Evaluation of the elevation dependence of climatic indices from EURO-CORDEX regional climate models in the Alpine region

Climate change is a global phenomenon with regionally varying peculiarities and sensitivities. Mountainous regions have been found to be particularly sensitive and prone to severe impacts. At local scale the complex orography determines a range of climate change impacts that often depend on elevation which makes the future projection of the evolving mountain environment even more complex. Although regional climate models can solve the atmospheric equations on very fine scales, simulated climatic patterns can show large differences when compared with observations due to morphology and topography of the territory which, if complex, do not allow the models to explicitly resolve all the processes at that local scale. Studying the impact of climate change as a function of elevation is therefore unreliable if models fail to capture local physical mechanisms or large scale elevational patterns. In this study we aim to evaluate the representativeness of historical climate simulations in function of the elevation over the European Alps by using the EURO-CORDEX ensemble of regional climate models at 0.11° resolution. In addition to evaluating the standard EURO-CORDEX model output we assess the impact of bias-adjustment as represented by the CORDEX-Adjust ensemble in historical periods and for several climatic indices.
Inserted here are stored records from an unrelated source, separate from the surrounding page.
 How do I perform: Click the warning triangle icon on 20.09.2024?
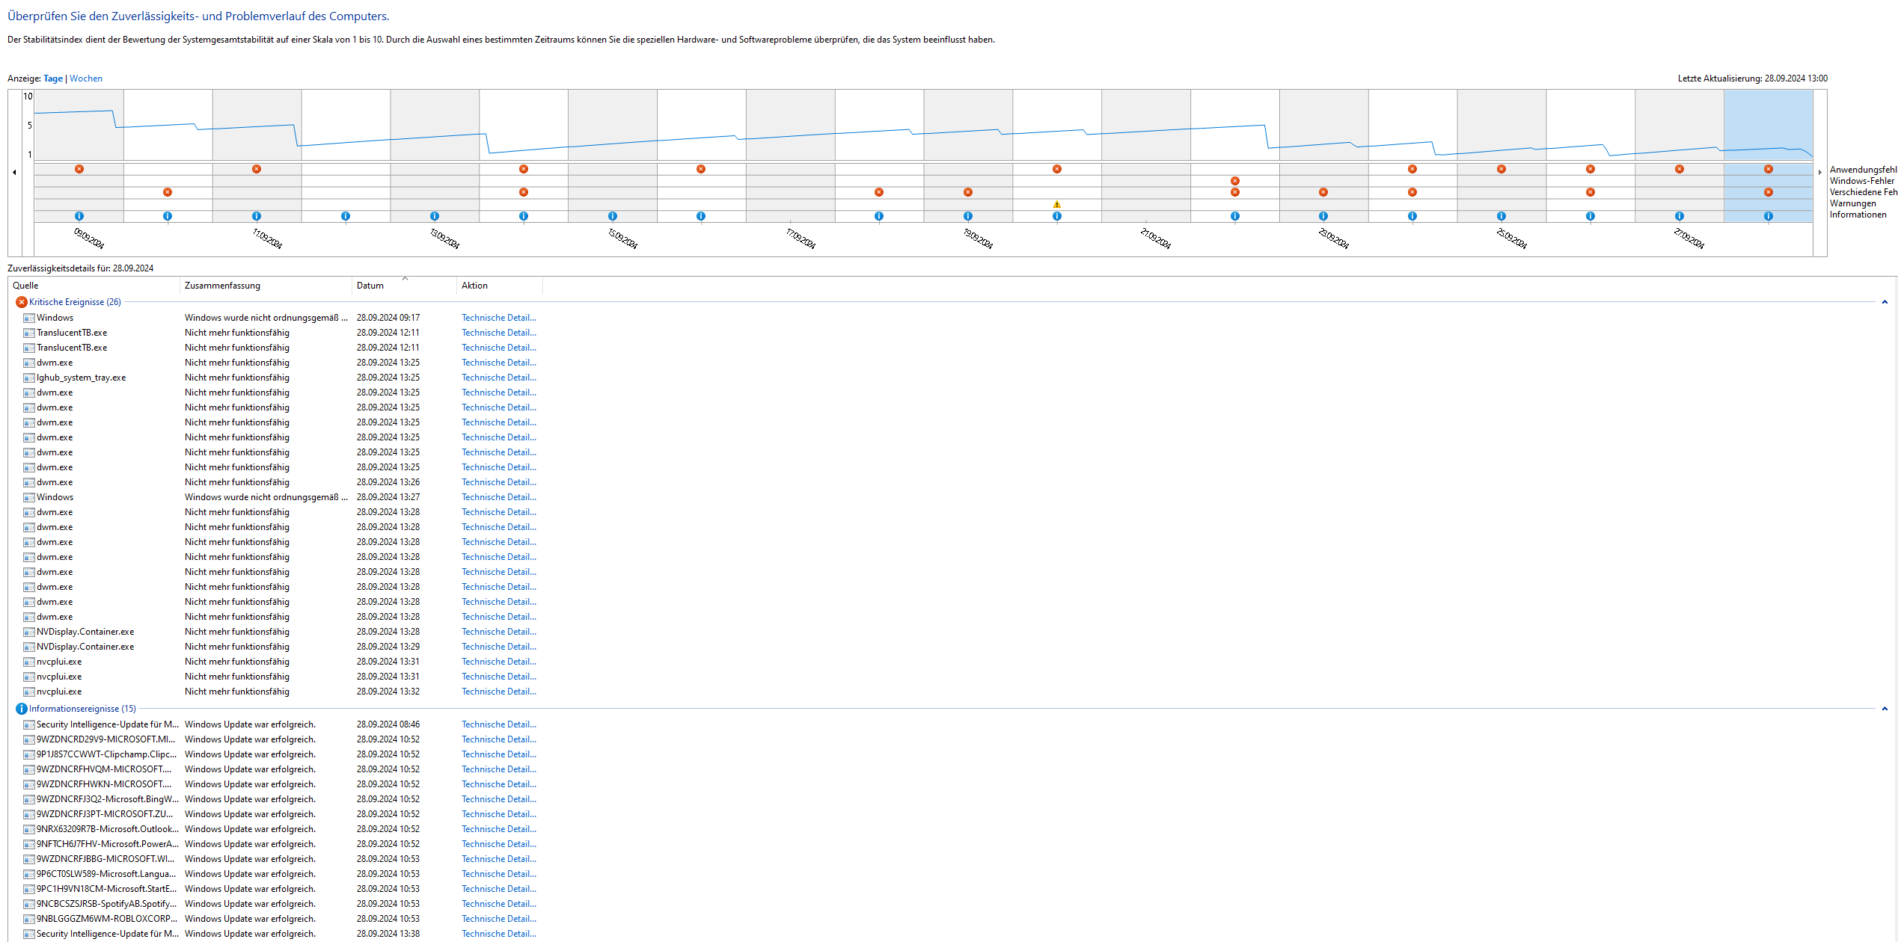[x=1056, y=204]
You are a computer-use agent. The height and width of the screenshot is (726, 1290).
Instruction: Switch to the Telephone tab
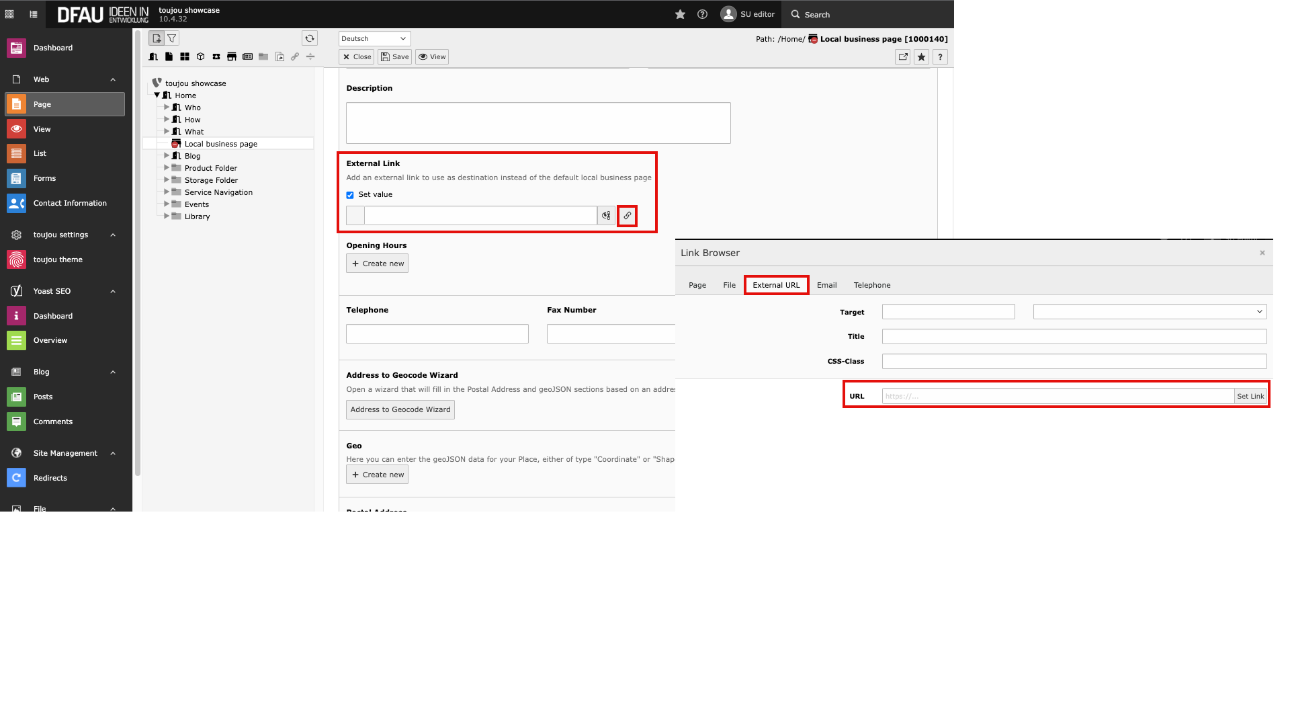[x=871, y=285]
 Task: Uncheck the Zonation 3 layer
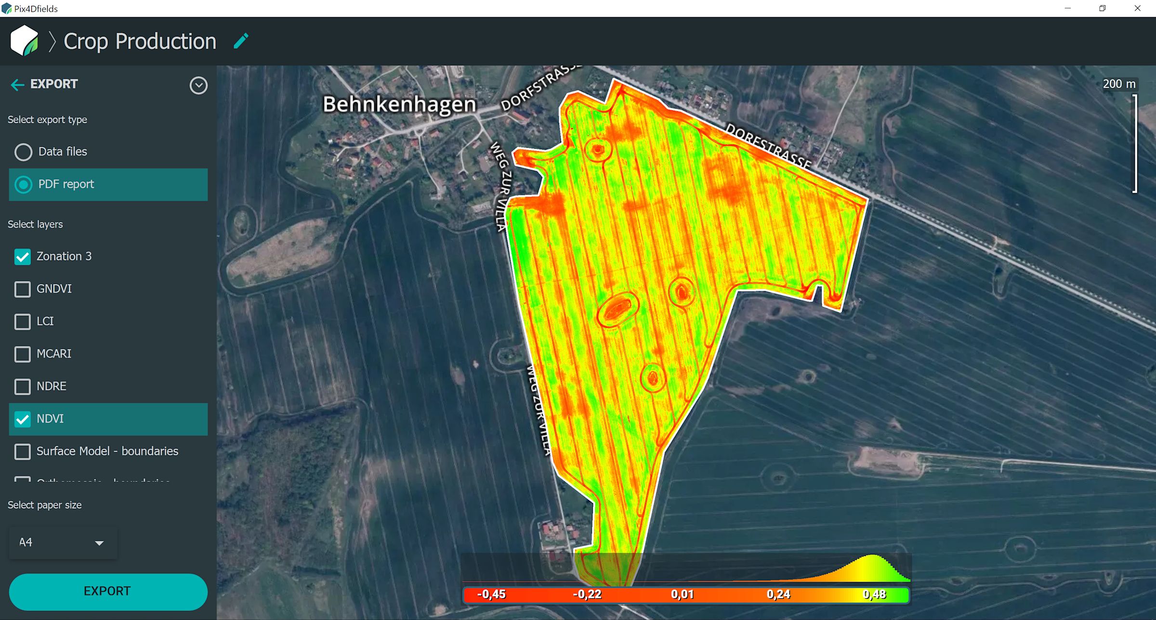(22, 257)
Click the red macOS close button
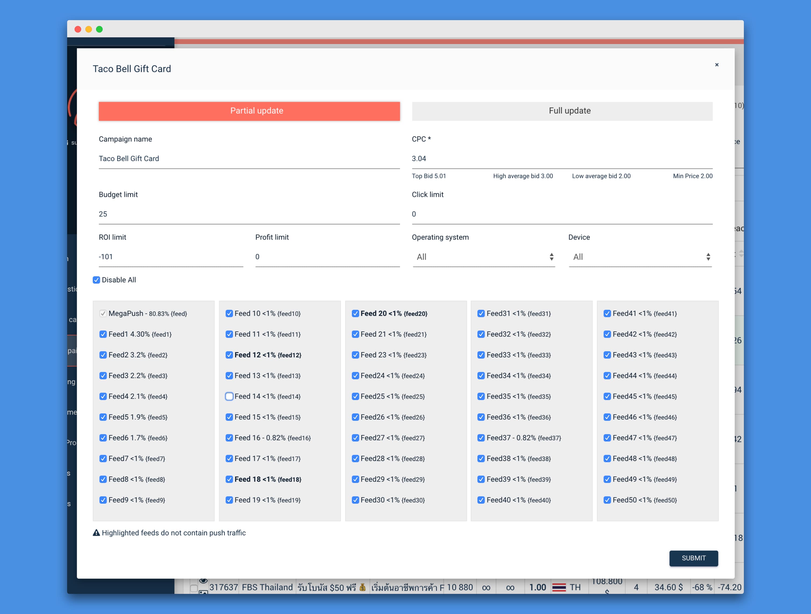The width and height of the screenshot is (811, 614). [x=78, y=29]
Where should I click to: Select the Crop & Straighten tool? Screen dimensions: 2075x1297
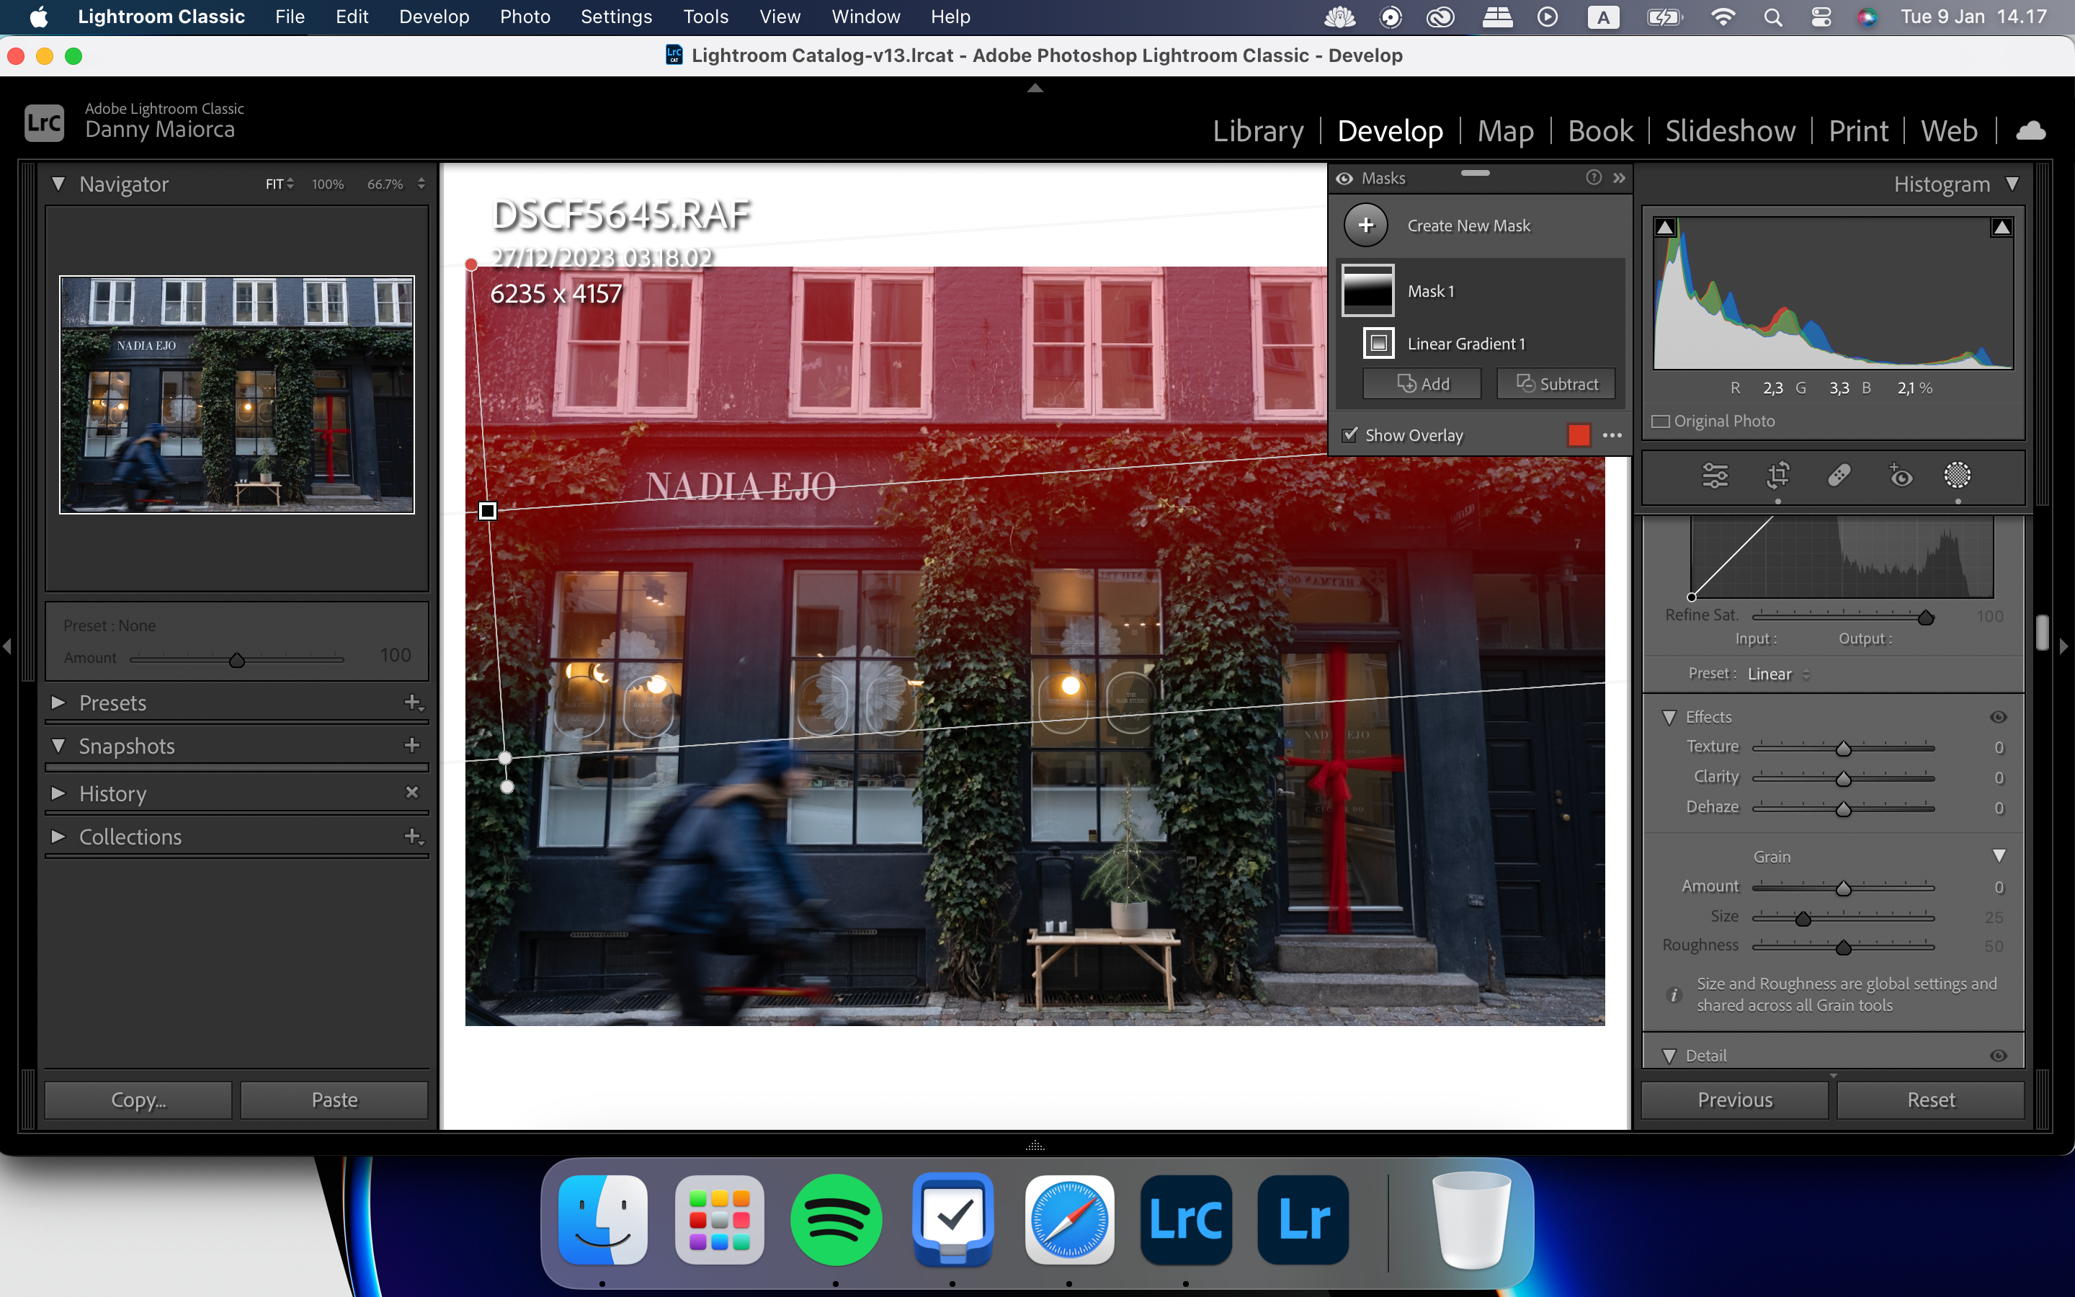point(1777,476)
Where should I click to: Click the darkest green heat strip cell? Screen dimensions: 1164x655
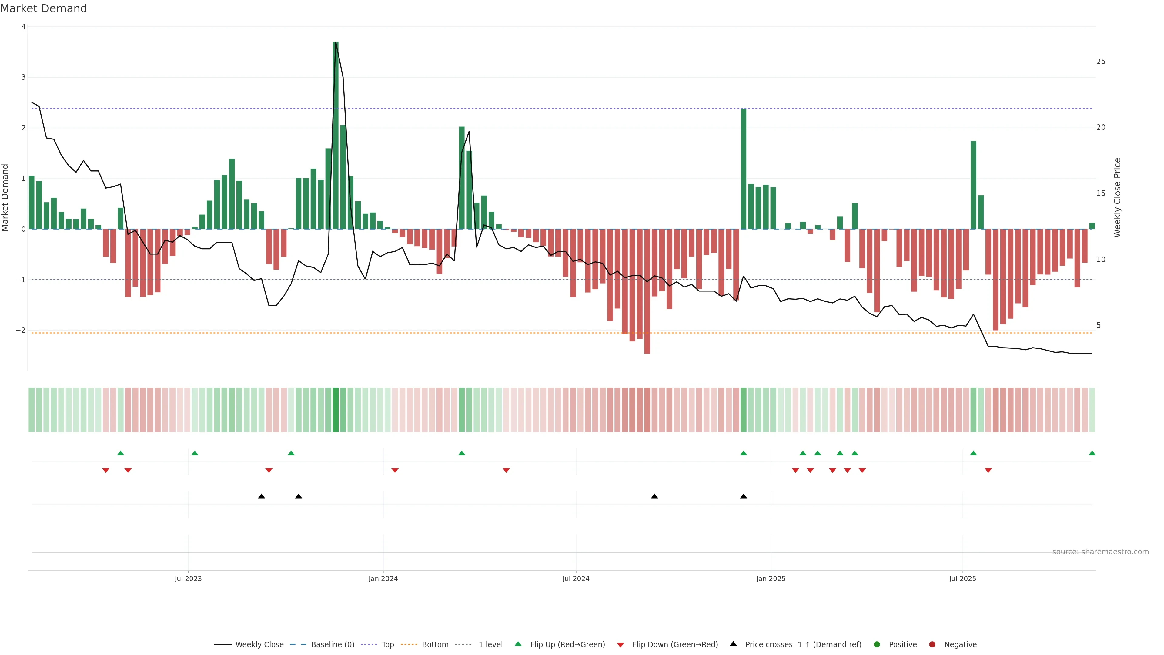pos(335,410)
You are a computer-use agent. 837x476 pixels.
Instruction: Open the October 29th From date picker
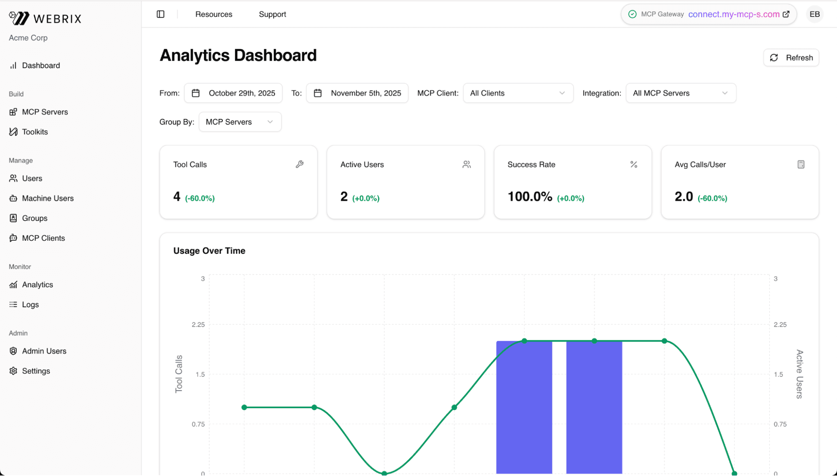point(233,93)
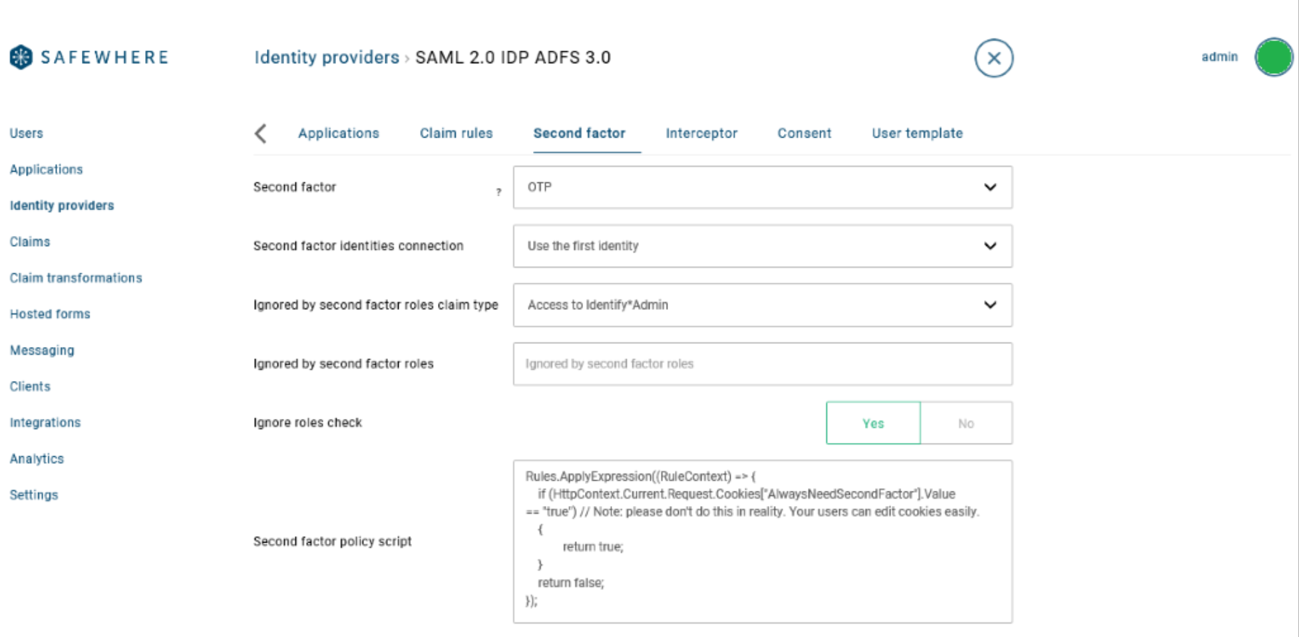Disable Ignore roles check by selecting No
The height and width of the screenshot is (637, 1299).
(966, 423)
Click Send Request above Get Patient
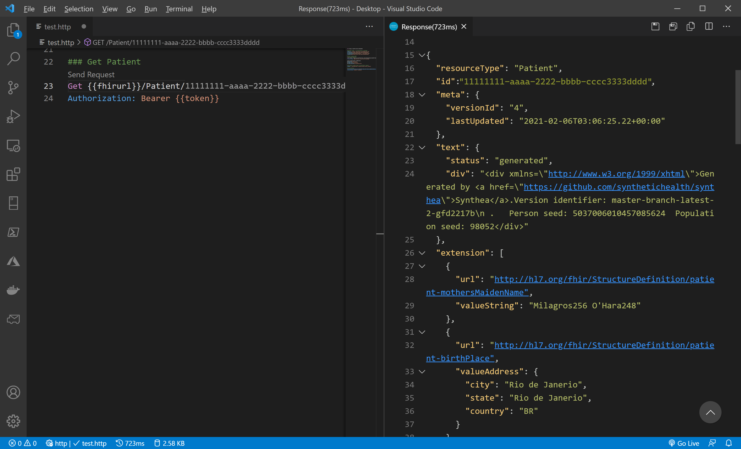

The model data are compared to high-resolution observational datasets over the entire Alpine region and to national observational datasets. We identify potential advantages and weaknesses of bias-adjustment methods depending on elevation, region, and climatic index. Based on the results, we can put estimates of future climate change elevation patterns into context, evaluating which are the most appropriate indices for studies including climate change adaptation in mountain regions, and defining physical mechanisms at play at different elevations.